## Materials provided
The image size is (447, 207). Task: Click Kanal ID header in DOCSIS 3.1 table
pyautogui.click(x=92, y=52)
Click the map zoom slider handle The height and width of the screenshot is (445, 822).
...
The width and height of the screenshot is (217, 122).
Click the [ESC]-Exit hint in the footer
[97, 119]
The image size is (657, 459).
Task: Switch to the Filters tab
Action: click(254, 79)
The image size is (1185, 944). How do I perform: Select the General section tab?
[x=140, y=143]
--
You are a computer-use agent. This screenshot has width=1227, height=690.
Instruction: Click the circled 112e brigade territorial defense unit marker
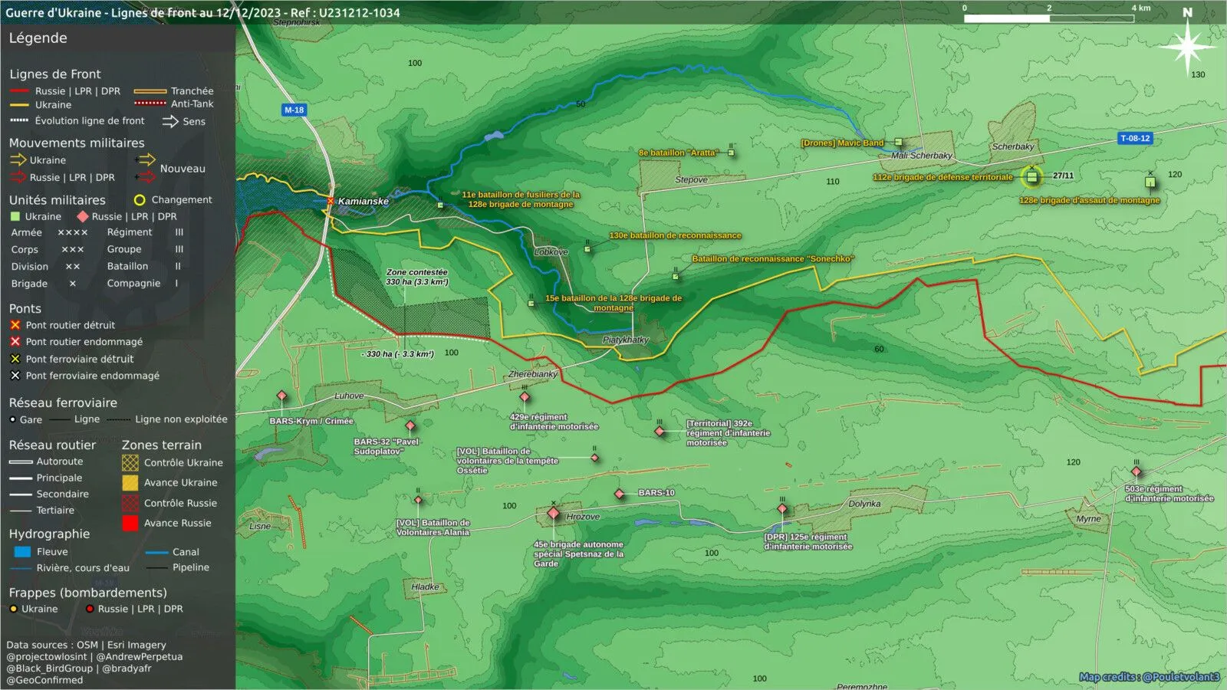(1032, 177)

## How to complete this task
Copy out each line of the material that holds the word "width".

## Answer box
Click the map zoom slider handle The height and width of the screenshot is (445, 822).
The width and height of the screenshot is (217, 122).
You are a computer-use agent. This screenshot has width=1227, height=690.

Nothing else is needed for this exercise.